La CGT y ambas CTA calificaron de vergonzosa la propuesta patronal de congelar los ingresos hasta 2027 y reclamaron una recomposición urgente para acercar el piso legal al millón de pesos.

La mesa de negociación para actualizar los haberes básicos de los trabajadores cerró en menos de una hora sin ningún punto de coincidencia entre las partes.

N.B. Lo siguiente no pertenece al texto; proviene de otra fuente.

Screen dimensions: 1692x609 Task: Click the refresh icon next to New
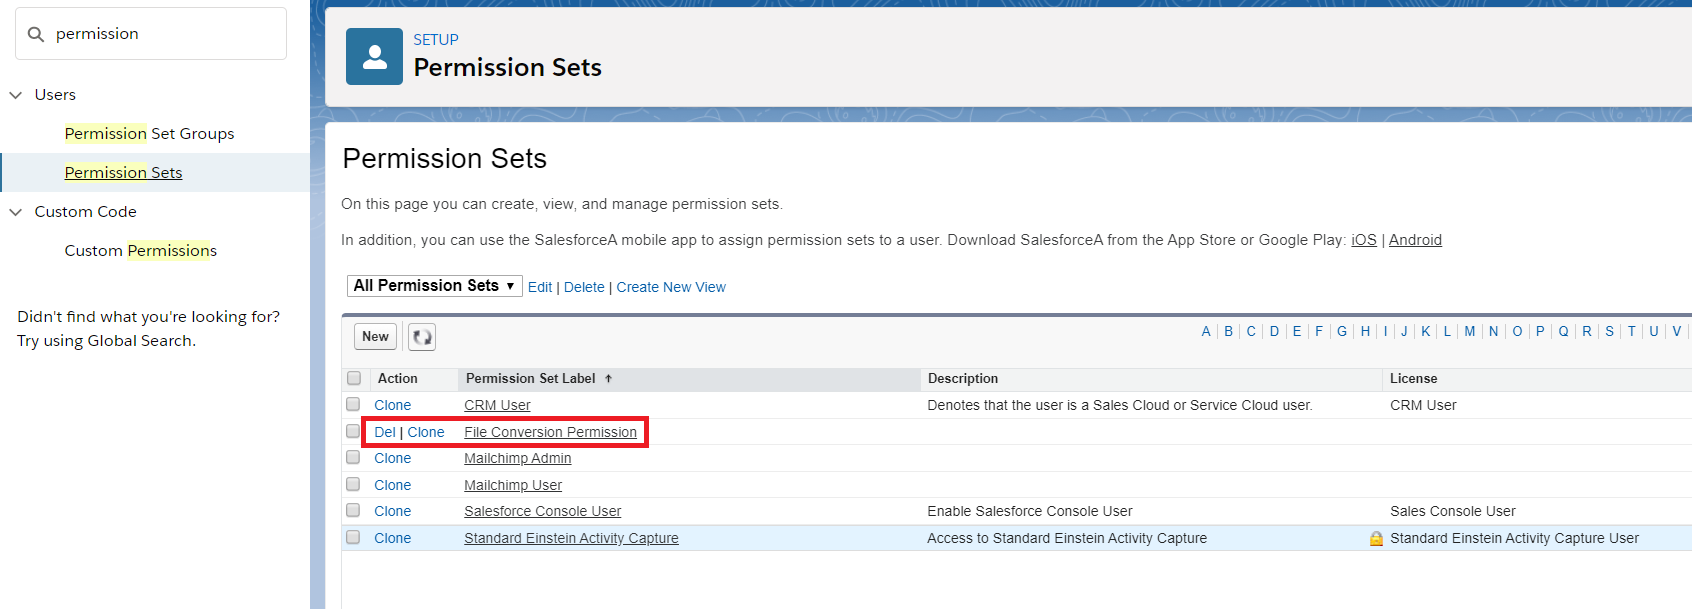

La reunión virtual convocada por la Secretaría de Trabajo que encabeza Julio Cordero evidenció una brecha insalvable entre el reclamo unificado del movimiento obrero y el esquema de aumentos mínimos presentado por las cámaras patronales en un contexto de fuerte pérdida del poder adquisitivo.
La propuesta empresaria y el reclamo unificado
En el encuentro a distancia, el sector empresario planteó un incremento del 1,8% para septiembre y del 1,7% en octubre, con la intención expresa de congelar el haber hasta abril de 2027. Este porcentaje llevaría el monto actual a $372.400 y $379.103 respectivamente en los próximos dos meses, cifras que fueron repudiadas de forma unánime por las representaciones sindicales al considerar que no cubren ni una fracción básica de las necesidades cotidianas.

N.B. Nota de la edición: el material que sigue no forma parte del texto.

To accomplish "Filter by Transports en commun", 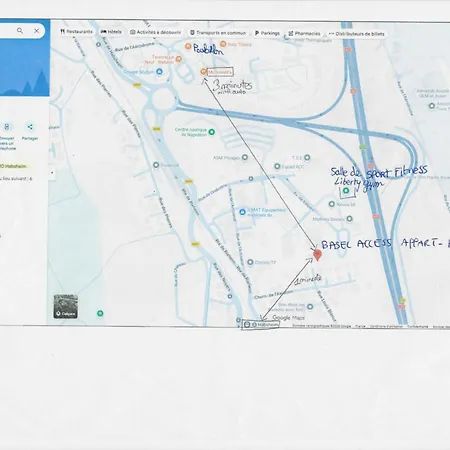I will coord(218,33).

Frente a esa postura, la CGT y las dos CTA presentaron un reclamo conjunto para fijar el Salario Mínimo en $939.000 durante septiembre, con un esquema de actualización atado al Relevamiento de Expectativas de Mercado (REM) del Banco Central para alcanzar los $987.595 hacia fin de año. Los dirigentes gremiales acusaron a las autoridades de vaciar deliberadamente el funcionamiento del organismo para justificar una nueva imposición de valores por la vía del decreto presidencial.
El plan de lucha en torno al Salario Mínimo
Las conducciones gremiales denunciaron que la modalidad virtual implementada por la Secretaría de Trabajo busca clausurar el debate de fondo e impedir el trabajo regular de las comisiones técnicas. Desde las centrales advirtieron que el Estado incumple la obligación legal de confeccionar una canasta básica de referencia, utilizando la parálisis institucional para deprimir el valor testigo que rige como piso de las paritarias en toda la economía.
A este conflicto se suma el pedido sindical para restituir programas de asistencia social y el salario complementario que acompañaba a los sectores más vulnerables. Ante la falta de acuerdo formal sobre el Salario Mínimo y la posibilidad cierta de que el Poder Ejecutivo vuelva a fijar montos de manera unilateral, las organizaciones de trabajadores ratificaron el estado de alerta y anticiparon que en los próximos días definirán nuevas medidas de fuerza en las calles.